[Records contained in a dataset]
+ + + + + + +
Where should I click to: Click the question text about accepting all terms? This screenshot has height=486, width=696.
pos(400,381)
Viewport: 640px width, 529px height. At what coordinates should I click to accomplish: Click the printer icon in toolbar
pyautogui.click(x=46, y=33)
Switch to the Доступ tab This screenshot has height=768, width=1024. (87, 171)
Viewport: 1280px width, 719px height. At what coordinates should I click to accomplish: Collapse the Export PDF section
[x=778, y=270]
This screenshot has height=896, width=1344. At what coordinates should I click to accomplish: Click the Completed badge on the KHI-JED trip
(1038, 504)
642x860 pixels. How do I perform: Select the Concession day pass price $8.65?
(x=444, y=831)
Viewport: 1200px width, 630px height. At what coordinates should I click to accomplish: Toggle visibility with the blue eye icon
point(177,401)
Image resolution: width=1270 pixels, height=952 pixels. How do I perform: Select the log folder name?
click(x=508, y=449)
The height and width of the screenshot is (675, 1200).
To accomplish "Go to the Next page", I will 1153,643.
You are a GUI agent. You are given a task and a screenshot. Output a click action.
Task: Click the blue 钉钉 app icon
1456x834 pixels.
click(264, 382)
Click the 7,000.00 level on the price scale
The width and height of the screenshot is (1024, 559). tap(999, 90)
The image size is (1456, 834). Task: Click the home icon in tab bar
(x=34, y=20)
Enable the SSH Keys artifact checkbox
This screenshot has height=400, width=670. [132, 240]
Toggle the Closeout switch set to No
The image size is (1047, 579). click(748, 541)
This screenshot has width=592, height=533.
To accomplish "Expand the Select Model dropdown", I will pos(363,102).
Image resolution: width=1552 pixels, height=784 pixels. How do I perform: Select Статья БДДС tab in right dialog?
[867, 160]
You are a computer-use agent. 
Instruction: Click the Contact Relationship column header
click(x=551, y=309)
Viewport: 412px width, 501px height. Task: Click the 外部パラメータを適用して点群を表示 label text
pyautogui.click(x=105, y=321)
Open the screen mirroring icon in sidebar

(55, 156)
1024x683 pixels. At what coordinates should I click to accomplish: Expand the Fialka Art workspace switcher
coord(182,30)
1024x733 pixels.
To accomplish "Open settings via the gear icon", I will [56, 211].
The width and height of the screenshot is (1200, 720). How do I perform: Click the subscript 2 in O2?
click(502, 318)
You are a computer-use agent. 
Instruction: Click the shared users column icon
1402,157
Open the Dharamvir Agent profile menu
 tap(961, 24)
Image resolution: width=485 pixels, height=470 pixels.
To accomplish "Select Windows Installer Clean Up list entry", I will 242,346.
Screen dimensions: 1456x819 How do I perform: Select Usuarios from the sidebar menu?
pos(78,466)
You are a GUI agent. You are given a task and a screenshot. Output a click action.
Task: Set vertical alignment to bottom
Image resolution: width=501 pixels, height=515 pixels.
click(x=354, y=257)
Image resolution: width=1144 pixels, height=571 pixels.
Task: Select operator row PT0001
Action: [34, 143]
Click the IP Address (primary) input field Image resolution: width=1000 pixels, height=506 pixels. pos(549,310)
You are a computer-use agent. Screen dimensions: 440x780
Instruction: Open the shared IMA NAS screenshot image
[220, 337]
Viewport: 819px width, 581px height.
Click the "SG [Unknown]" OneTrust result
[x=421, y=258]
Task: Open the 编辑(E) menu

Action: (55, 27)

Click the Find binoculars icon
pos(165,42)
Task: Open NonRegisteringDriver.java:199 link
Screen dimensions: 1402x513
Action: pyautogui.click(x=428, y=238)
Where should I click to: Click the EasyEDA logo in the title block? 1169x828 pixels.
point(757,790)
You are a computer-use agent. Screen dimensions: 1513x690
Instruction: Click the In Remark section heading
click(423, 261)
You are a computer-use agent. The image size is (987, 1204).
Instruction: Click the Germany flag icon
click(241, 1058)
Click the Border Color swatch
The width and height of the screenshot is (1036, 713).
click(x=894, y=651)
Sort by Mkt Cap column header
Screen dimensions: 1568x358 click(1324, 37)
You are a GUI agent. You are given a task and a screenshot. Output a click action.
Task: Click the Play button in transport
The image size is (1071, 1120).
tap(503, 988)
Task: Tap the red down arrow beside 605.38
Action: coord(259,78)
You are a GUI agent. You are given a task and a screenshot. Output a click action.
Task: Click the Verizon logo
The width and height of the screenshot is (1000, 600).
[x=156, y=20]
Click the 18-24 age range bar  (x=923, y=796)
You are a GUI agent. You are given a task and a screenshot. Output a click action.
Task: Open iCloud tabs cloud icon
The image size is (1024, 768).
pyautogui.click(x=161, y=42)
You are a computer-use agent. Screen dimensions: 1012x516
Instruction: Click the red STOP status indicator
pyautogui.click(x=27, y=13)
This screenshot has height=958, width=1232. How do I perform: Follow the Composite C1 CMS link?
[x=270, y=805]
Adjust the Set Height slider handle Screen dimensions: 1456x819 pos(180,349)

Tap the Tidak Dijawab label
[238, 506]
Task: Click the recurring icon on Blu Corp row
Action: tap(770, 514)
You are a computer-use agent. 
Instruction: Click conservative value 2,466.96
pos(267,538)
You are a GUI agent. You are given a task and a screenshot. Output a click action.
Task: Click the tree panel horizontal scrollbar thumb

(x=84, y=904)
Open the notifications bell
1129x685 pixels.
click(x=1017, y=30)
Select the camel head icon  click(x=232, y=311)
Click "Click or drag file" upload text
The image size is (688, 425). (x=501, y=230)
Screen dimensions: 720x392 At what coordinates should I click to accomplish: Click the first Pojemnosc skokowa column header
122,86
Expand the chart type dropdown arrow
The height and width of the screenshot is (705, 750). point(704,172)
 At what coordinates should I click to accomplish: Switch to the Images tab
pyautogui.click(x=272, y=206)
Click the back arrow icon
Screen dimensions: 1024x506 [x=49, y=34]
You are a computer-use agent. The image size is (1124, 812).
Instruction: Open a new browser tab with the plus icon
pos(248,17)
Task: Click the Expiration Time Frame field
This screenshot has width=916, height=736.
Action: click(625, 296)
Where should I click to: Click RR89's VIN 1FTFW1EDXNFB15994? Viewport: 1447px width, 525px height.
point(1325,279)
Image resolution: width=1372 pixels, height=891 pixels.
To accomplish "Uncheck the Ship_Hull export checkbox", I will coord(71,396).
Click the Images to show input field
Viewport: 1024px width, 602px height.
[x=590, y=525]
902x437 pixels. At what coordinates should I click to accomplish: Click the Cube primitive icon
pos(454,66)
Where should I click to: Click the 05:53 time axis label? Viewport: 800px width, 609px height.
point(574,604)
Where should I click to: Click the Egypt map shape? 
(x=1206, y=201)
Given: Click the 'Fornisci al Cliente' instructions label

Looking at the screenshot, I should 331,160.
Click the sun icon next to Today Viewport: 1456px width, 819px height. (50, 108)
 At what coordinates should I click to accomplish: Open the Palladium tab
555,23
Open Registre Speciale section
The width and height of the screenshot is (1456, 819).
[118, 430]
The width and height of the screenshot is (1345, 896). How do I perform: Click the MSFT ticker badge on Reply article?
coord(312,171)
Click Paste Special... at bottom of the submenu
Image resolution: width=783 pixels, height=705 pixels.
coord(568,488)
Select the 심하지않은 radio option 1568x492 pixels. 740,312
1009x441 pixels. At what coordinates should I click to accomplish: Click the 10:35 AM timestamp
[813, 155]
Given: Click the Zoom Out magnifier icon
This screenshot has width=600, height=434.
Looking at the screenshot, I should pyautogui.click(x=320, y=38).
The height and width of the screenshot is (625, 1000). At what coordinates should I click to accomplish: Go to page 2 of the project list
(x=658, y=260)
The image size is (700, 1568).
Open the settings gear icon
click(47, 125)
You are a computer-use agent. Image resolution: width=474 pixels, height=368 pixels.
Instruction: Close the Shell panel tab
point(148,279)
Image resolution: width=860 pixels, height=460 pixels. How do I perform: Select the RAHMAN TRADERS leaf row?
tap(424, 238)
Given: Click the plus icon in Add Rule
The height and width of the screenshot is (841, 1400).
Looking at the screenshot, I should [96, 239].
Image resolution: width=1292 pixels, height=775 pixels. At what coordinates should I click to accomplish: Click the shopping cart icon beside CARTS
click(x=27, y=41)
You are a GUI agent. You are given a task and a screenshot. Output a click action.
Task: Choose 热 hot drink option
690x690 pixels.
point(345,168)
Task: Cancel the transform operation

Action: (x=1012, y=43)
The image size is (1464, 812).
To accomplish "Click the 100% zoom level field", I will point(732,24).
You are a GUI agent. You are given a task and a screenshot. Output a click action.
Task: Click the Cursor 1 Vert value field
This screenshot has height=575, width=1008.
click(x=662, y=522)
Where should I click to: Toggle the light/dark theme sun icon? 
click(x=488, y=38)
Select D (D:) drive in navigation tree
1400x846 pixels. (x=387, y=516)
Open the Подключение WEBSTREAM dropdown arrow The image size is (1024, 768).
+ + + + + + +
Reproduce the lines that run from the one containing "Viewport: 1280px width, 719px" through the one containing "(x=444, y=831)", keeping every character as it stands, with both of those lines included.

_WRITTEN ANSWER_
Viewport: 1280px width, 719px height. At what coordinates should I click to accomplish: Collapse the Export PDF section
[x=778, y=270]
This screenshot has height=896, width=1344. At what coordinates should I click to accomplish: Click the Completed badge on the KHI-JED trip
(1038, 504)
642x860 pixels. How do I perform: Select the Concession day pass price $8.65?
(x=444, y=831)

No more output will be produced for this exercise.